The second dream was a little more fantastic. I was at some house at small get together. There were a few people talking some spiritual stuff. Specifically, A middle aged man, A middle aged woman, and two girls in their late twenties. They all seemed like they were part of some meditation movement. There was a strange familiarity I had with them. They didn't get into details about their movement but asked if I was interested in hearing about it and that it would take 30-60 minutes. I said sure. We went into another room where basically they gave me a presentation. The younger women were particularly excited that I was willing to hear about this. It had many good spiritual concepts then about halfway through, it started talking about the power of selfishness and viewing the self as the creator and not worrying about anything else, and how there is great power in that. I mention at that point that there is also great power in selflessness and helping other-selves. They pause. The older lady was talking and she stops and looks at the older middle aged man. He seemed to be expecting my response and looked a bit disheartened and reluctantly agreed. I tell them it's ok that we are on different paths and one isn't better than the other. I feel like the middle age man and I especially are old friends for some reason. I notice at this point that all of them had small 1/2 inch horn-like protrusions on their hands and their head. They are saying goodbye. The younger women hug me, and I feel a little pinch from the horns I'm like ow watch it, and they smile a bit sadly. Then I give the middle aged man a great big hug with tons of love and as I finish he puts his hand on his heart and says "now that hurts, you gotta remember we're not used to all of that" with a faint smile, and I realize that all that heart energy is hurting him. I nod, and say my final goodbyes. I then wakeup.

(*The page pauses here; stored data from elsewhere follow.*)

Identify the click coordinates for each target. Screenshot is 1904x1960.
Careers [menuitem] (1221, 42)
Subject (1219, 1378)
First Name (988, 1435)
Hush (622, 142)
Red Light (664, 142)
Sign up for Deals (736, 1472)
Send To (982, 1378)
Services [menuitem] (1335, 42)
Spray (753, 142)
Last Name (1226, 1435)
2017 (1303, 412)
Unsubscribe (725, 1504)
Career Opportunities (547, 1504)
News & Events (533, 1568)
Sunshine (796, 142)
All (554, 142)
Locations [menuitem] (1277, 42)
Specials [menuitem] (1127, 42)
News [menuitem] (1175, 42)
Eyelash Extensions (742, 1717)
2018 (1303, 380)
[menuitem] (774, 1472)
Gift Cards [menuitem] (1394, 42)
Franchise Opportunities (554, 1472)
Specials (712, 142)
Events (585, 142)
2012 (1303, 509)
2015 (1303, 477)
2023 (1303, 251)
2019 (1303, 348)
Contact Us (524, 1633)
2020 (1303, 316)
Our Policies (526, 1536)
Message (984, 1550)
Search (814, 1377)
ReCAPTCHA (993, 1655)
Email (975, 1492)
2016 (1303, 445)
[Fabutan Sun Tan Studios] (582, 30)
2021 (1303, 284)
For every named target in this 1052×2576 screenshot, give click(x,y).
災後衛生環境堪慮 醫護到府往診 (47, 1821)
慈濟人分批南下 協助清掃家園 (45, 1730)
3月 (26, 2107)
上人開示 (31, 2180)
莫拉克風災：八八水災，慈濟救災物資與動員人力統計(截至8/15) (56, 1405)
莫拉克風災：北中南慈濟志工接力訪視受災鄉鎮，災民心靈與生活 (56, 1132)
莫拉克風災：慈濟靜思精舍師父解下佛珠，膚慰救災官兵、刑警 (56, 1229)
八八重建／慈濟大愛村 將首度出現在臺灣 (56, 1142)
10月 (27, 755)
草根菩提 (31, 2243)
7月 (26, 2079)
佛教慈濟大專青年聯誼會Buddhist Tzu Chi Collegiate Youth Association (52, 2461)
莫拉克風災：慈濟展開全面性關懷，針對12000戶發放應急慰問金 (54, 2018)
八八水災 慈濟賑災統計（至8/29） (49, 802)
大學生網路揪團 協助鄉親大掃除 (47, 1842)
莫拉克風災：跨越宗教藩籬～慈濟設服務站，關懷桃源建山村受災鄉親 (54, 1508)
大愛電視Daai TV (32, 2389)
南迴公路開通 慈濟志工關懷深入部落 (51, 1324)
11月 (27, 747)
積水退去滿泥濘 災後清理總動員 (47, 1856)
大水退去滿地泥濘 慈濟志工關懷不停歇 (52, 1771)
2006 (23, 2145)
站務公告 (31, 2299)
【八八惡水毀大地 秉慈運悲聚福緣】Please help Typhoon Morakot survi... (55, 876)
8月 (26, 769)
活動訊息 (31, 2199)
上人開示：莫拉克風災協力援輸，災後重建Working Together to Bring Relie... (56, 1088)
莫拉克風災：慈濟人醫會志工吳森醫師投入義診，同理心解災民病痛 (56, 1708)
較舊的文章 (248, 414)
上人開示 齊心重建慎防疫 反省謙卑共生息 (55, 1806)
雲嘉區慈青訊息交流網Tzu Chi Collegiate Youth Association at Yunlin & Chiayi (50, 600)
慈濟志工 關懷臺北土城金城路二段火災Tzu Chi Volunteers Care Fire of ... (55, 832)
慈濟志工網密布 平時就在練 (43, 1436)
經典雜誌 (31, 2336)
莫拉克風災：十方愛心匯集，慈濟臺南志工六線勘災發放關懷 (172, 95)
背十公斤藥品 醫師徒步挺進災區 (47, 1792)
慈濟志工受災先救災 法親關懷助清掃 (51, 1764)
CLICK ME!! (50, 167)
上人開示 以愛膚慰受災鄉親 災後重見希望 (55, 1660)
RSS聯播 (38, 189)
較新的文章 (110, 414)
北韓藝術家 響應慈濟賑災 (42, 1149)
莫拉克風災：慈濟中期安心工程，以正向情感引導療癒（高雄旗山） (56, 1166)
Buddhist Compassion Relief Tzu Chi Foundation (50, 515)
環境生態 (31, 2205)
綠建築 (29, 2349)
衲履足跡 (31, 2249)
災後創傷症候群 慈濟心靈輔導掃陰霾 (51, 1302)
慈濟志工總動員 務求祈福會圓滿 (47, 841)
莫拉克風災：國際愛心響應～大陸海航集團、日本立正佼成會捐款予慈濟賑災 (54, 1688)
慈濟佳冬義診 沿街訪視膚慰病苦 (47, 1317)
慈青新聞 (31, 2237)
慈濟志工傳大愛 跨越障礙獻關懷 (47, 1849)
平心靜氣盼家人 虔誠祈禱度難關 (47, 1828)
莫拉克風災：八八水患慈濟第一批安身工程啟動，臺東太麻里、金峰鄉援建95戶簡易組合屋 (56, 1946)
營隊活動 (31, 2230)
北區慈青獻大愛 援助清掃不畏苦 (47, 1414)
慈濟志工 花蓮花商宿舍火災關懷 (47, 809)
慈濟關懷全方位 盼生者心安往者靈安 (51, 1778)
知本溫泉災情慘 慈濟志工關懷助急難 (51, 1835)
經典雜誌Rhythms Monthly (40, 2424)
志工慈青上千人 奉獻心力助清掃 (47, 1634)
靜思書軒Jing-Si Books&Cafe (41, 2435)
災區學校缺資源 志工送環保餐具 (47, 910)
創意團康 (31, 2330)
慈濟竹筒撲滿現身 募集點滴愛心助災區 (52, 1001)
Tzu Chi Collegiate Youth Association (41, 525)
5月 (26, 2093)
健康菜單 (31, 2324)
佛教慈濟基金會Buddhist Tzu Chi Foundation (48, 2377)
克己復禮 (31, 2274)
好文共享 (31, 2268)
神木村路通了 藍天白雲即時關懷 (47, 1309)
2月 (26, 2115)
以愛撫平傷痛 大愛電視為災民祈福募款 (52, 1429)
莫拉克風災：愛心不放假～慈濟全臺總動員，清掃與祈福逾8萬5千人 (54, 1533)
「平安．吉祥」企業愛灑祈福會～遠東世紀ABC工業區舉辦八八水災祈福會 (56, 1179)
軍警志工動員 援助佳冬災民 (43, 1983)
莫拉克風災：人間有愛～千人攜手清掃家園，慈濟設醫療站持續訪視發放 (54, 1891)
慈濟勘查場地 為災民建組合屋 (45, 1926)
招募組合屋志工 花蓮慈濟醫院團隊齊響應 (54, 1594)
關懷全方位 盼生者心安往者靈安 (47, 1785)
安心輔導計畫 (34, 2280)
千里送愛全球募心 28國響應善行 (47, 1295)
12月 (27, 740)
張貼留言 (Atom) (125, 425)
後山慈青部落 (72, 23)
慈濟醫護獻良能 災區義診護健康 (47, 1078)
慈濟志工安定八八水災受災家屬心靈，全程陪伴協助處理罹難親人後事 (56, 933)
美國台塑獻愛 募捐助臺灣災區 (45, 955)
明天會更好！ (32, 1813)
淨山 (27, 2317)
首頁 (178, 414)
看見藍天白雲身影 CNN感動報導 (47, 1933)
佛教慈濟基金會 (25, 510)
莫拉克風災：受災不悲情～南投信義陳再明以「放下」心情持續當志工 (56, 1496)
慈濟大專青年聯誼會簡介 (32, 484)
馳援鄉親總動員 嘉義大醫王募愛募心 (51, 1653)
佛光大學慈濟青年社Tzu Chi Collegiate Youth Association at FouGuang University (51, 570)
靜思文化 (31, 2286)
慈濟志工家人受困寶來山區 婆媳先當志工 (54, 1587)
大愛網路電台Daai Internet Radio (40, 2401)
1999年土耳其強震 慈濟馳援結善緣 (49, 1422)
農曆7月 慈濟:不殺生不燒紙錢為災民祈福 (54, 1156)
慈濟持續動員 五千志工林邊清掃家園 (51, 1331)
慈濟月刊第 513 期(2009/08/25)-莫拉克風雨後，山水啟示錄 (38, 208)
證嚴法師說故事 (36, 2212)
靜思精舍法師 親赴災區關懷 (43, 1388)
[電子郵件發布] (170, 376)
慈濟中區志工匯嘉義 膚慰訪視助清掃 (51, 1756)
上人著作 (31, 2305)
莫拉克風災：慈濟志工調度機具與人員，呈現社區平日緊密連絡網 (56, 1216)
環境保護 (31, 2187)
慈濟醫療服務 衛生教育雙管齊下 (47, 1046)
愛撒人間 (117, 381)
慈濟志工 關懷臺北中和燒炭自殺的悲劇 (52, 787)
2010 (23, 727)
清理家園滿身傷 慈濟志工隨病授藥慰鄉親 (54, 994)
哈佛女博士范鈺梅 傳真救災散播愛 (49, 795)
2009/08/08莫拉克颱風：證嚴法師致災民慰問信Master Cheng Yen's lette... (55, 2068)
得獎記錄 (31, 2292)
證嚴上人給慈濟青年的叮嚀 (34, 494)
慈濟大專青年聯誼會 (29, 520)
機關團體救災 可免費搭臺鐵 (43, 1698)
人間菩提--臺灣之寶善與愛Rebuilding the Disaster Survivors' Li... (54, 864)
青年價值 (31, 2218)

One I'm talking to one of my colleagues back in Cali. (A girl who I dated for a few dates 2 years back, but it was left awkward because she said was interested in something serious although there were mixed signals but I was clearly not interested in something serious. It was a bit more complex than that but suffice to say although I did feel a bit bad about the way I treated her.) I feel like we're good friends, although we weren't good friends in real life, and I feel like I'm just asking her about what's she doing with her life. (I had a dream about a year ago that involved me asking her forgiveness in the dream which she did). I guess I'm still processing about that - she did not have a huge impact on my life when we interacted, but I did feel guilty about the way things went down. Probably the only instance in my life where I burnt a friendship over a thing like that.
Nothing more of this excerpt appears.